A Jefferson County deputy was killed recently in a head-on collision with a Saturn SUV. According to reports, the driver of the SUV, 83 year old Kenneth Hosch, of Golden crossed the double yellow line on Colorado 93, and hit the deputy while on his motorcycle. The deputy was driving northbound around a large curve, when the driver of the SUV tried to pass another vehicle in a no-pass zone. The deputy was thrown from the vehicle and pronounced dead on the scene, despite the fact that he wore a helmet.
Hosch was wearing his seatbelt at the time of the crash, and sustained only minor injuries. He was transported to St Anthony’s, then to the Jefferson County Sheriff’s office for questioning. “Charges are pending against Hosch and will be determined at the conclusion of the investigation,” the sheriff’s office said in a statement.

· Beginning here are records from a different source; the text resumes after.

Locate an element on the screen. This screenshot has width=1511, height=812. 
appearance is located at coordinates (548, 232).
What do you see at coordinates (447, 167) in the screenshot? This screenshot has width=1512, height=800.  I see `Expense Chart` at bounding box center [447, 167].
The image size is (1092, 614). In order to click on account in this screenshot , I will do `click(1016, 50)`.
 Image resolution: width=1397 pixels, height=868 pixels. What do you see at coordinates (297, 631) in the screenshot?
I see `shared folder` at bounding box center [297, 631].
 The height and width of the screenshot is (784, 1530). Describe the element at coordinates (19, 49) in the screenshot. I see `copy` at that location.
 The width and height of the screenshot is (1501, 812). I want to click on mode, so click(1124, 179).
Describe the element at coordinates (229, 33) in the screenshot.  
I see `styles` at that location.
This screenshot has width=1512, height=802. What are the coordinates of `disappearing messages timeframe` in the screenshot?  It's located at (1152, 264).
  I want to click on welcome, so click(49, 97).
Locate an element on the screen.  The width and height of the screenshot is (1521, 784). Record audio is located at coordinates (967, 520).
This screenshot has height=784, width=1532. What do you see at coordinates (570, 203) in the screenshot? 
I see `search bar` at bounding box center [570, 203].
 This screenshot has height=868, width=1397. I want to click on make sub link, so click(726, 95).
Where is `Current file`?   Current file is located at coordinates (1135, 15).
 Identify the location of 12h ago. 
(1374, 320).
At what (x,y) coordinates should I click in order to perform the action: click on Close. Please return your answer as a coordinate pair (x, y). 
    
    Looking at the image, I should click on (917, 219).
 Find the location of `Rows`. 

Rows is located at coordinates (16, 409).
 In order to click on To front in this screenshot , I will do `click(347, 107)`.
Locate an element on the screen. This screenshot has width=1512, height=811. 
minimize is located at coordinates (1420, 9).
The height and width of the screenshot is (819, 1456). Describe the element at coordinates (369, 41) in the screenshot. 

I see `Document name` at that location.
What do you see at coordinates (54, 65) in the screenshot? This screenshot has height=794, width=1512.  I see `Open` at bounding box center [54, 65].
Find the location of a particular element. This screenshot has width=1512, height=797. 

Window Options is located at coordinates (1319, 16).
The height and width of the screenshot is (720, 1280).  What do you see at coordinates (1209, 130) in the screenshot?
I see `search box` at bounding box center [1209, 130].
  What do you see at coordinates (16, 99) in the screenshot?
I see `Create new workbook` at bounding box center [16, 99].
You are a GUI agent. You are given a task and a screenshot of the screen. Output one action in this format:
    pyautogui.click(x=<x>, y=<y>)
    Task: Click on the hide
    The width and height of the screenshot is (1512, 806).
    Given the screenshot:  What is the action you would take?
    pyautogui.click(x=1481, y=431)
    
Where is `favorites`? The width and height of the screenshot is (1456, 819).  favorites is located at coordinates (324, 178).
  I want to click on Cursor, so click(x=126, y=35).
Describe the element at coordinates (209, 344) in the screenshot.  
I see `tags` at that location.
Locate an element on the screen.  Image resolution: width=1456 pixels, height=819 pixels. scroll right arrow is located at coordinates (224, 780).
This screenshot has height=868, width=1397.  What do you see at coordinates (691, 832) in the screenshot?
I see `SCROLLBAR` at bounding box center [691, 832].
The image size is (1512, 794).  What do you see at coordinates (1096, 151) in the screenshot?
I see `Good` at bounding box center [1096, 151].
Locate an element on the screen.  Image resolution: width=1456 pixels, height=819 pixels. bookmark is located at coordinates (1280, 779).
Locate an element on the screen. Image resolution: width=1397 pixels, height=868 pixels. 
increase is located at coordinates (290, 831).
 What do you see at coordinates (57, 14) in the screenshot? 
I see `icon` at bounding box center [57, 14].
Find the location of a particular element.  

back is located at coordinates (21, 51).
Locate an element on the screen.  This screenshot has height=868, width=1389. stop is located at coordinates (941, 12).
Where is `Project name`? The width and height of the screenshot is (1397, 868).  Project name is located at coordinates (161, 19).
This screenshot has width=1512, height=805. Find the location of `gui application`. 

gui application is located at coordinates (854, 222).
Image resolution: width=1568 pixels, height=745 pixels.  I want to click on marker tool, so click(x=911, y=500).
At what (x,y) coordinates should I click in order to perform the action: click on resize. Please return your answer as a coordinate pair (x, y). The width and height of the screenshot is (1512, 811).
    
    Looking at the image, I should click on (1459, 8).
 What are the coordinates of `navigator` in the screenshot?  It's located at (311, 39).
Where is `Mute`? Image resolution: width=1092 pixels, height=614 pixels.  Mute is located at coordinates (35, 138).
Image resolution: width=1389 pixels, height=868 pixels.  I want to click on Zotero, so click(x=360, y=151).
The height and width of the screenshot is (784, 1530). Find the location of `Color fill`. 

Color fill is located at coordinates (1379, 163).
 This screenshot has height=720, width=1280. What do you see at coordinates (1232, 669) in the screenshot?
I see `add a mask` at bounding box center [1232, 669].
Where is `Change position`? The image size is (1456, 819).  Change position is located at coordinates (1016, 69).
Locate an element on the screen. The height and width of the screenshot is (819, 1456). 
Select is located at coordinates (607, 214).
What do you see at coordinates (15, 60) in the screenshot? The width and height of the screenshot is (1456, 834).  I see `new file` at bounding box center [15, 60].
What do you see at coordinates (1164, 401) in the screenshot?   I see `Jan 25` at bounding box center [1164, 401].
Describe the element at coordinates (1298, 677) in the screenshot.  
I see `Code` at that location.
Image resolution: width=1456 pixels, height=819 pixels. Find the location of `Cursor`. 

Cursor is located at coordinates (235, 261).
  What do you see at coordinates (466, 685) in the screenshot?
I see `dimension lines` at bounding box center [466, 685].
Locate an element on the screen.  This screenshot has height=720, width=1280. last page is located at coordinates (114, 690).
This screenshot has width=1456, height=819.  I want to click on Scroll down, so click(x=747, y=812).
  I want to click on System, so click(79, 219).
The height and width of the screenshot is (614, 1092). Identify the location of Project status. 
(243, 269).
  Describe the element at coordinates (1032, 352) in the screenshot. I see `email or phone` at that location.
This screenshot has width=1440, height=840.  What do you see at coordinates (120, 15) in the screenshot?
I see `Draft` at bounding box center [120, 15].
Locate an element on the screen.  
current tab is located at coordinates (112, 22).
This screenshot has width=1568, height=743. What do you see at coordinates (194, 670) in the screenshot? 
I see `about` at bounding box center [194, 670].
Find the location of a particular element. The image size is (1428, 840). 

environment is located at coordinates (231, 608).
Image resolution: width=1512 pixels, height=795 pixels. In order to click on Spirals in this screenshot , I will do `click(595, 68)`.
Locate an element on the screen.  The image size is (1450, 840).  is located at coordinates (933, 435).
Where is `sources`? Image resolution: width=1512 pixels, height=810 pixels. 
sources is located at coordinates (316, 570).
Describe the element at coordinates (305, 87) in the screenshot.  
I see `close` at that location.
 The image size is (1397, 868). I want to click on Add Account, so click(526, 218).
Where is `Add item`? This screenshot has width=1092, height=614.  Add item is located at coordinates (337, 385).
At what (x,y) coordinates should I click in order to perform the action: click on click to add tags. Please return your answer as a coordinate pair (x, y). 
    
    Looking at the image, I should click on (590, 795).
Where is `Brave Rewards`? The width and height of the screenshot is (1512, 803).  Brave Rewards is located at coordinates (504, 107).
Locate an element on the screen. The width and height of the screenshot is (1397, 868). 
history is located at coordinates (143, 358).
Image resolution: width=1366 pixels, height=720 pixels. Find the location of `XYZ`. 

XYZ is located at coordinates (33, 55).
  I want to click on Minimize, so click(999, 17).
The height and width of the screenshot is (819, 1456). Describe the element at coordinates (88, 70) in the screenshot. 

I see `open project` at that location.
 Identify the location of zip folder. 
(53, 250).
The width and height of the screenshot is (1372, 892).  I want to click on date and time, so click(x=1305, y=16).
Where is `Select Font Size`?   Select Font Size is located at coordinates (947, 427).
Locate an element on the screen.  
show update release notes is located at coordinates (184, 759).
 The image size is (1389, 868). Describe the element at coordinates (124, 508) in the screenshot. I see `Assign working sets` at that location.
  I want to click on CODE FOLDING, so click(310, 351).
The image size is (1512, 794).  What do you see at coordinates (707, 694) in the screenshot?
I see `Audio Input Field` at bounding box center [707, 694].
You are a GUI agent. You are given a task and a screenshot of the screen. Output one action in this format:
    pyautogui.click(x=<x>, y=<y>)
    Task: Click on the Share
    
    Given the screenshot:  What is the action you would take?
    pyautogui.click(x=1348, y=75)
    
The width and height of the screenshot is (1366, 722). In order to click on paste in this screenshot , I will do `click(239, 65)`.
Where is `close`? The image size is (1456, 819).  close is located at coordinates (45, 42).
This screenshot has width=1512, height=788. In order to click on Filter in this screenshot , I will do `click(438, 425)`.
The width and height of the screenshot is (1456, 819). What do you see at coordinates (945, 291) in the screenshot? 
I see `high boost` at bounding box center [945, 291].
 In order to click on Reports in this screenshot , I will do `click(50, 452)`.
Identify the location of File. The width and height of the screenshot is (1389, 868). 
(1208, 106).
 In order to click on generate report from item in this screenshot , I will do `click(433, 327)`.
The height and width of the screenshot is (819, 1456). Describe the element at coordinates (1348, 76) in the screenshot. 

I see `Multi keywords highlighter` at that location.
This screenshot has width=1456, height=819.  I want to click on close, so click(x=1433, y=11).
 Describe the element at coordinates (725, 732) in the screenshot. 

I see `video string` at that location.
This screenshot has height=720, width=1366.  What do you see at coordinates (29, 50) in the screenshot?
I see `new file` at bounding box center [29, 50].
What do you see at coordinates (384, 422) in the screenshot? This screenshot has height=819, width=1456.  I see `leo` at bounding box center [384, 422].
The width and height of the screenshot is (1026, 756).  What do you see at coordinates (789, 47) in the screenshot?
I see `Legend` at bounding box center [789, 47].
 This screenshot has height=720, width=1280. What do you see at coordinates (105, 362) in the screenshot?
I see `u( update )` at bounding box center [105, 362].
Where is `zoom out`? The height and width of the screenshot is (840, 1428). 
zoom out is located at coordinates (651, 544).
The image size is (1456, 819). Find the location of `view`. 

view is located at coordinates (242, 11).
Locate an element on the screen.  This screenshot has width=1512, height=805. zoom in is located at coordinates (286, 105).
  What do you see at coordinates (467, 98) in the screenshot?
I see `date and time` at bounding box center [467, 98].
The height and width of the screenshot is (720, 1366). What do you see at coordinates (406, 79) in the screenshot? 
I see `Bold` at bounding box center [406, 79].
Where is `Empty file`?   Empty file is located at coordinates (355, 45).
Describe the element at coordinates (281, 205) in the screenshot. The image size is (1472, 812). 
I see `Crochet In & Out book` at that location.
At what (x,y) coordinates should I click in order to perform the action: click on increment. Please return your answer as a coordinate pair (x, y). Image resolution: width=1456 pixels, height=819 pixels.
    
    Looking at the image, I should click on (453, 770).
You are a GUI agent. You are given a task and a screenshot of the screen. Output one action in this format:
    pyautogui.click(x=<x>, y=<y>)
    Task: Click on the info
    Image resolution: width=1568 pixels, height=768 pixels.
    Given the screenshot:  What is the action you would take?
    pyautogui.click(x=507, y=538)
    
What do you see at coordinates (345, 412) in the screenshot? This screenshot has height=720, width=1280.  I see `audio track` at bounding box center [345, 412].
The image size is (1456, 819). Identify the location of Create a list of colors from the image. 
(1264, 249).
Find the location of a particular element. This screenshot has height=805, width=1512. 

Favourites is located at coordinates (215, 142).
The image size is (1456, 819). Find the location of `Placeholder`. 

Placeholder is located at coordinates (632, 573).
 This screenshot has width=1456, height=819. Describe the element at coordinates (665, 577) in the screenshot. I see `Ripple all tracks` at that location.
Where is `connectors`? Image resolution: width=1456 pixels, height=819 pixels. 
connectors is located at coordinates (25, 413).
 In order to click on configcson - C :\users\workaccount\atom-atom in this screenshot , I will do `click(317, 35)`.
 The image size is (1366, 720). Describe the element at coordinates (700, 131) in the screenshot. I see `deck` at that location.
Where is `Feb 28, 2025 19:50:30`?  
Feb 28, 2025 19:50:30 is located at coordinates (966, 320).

Sgt. David Baldwin, the Jefferson County deputy who was killed, was a 27 year veteran of the force. “Dave will be remembered for his love of family, his duty to service and his dedication to this community”, Ted Mink, the Jefferson County sheriff said. Baldwin was a teacher and mentor to many members of the department serving in a variety of roles including the detention division, civil and fugitive units, the bomb squad and the patrol division. He also served as an instructor in firearms training and driving.
His family states “He liked absolutely nothing more than serving others and improving, empowering and helping every citizen or fellow officer he ever came in contact with.”
The accident calls into question several issues, such as whether the accident was caused because the driver was elderly with diminished driving skills, and whether older drivers need to be tested more frequently to ensure that they are not endangering themselves and others.
A Michigan woman who was recently found unresponsive in frigid temperatures after becoming confused on a detour to her favorite restaurant illustrates the question of whether we are adequately addressing the issues surrounding elderly drivers.
Let’s all help each other by slowing down, driving with due regard to the attendant circumstances. If you know of an elderly driver that may be putting themselves and others at risk due to poor vision, reaction times or medical conditions and should not be driving, say something to them or their relatives before a crash happens.